PPP do Cave – Governo não desiste do projeto

Notícia que circulou em grupos sociais não é nova e se refere à suspensão temporária da licitação, em março, para o TCDF pudesse ouvir os argumentos contrários do Conselho de Cultura do Guará

Circulou durante a semana em alguns grupos sociais da cidade a notícia de que o Governo do Distrito Federal teria suspendido o processo de privatização do Complexo do Cave, o que provocou euforia no meio do movimento contrário à cessão do espaço à iniciativa privada. Mas a notícia não é nova e se baseia no mesma decisão do governo publicada no Oficial do DF do dia 18 de março, em que a Secretaria de Esporte e Lazer suspendia a licitação, que estava marcada para o dia 29 de março, atendendo à recomendação do Tribunal de Contas do Distrito Federal, que pediu tempo para analisar a argumentação do presidente do Conselho de Cultura do Guará, Rênio Quintas.

 

Na sua argumentação, o maestro Rênio Quintas reclama da inclusão do Teatro de Arena no projeto, o que, segundo ele, contraria a Lei Orgânica do Distrito Federal. No dia 1º de junho, os conselheiros do TCDF ouviram os argumentos do presidente do Conselho de Cultura do Guará, contra a continuação do processo de privatização do Complexo do Cave. Rênio buscou sensibilizar os conselheiros do TCDF ao alegar irregularidade na inclusão do Teatro de Arena no projeto, o que. segundo ele, afronta o Artigo 9 da Lei Orgânica do Distrito Federal, que veda a demolição ou transferência de um espaço público cultural sem que o assunto seja discutido com o Conselho Cultural da região e antes que seja viabilizado outro espaço público com os mesmos objetivos. Ele argumentou também que a comunidade teria se manifestado contra a privatização na única audiência pública promovida pelo governo para discutir o assunto, em 2017.
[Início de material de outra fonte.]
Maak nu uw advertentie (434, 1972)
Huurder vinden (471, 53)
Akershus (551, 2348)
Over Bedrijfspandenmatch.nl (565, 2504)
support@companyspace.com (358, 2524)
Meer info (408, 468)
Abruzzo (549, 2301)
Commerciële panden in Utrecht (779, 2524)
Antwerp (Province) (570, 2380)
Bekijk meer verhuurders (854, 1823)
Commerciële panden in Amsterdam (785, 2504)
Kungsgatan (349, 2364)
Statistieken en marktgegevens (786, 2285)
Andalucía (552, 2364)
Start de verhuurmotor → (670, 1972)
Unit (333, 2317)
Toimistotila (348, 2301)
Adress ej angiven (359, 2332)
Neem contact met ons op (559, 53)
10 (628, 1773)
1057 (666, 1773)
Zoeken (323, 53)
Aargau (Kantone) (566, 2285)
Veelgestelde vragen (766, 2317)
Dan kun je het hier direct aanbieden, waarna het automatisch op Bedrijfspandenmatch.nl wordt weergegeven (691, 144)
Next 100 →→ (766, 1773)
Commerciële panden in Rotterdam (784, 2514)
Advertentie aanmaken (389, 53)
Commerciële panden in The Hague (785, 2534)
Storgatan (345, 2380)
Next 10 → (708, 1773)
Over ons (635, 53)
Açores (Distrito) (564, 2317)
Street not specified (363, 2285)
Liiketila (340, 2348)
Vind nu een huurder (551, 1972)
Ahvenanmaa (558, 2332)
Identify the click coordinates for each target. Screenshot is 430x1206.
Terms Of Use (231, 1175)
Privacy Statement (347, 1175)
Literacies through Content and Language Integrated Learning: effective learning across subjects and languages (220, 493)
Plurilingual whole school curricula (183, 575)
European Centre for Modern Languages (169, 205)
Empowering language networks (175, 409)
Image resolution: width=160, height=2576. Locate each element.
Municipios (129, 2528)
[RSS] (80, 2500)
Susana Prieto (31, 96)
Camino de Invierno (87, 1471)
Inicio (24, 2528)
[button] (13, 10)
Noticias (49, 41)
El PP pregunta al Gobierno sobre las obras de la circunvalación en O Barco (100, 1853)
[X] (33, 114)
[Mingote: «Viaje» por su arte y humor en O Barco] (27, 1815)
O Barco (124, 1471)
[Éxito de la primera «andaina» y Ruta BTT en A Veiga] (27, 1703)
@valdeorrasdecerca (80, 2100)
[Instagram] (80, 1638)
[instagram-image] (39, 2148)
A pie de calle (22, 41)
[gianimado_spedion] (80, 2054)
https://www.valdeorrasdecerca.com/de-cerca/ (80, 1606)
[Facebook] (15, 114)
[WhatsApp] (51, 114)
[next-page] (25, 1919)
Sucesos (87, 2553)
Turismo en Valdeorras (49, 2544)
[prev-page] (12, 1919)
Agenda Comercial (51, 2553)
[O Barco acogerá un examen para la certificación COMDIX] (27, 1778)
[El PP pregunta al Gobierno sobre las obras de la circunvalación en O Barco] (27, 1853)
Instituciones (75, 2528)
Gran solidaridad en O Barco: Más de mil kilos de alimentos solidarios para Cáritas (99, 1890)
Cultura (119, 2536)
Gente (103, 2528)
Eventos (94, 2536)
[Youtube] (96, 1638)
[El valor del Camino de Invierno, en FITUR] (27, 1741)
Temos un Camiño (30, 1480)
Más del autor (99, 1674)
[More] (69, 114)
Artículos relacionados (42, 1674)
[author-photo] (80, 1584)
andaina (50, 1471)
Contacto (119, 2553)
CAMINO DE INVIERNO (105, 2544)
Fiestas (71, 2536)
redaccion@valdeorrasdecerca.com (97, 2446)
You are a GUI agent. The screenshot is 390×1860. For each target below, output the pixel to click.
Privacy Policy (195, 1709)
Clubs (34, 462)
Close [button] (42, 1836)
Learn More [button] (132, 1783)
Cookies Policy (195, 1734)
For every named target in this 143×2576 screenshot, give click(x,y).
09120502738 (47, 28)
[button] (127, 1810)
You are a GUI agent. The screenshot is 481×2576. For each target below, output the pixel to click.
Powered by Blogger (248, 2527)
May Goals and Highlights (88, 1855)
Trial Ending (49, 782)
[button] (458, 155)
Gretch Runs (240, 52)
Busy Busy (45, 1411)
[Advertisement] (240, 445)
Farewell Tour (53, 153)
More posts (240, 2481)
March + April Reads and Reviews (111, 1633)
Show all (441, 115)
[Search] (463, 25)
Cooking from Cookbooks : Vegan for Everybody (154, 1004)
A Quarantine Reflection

A suspensão refere-se apenas à licitação e não ao projeto, e foi tomada em março e não agora como chegou a ser divulgado

A audiência por vídeoconferência foi agendada pelo relator do processo, conselheiro Manoel Andrade, o Manoelzinho, depois que o plenário do Tribunal decidiu acatar a proposta do conselheiro Renato Rainha de ouvir Rênio Quintas e suspender a licitação do Cave. A contestação do Conselho de Cultura havia sido protocolada no Tribunal de Contas no ano passado, mas somente foi levada ao plenário após o lançamento do edital de licitação para a escolha do concessionário, publicado no Diário Oficial do DF no dia 21 de janeiro. O projeto havia sido liberado pelo TCDF à Secretaria de Esporte e Lazer, responsável pela licitação, no início de fevereiro, após o atendimento dos últimos questionamentos feitos pelo relator do processo.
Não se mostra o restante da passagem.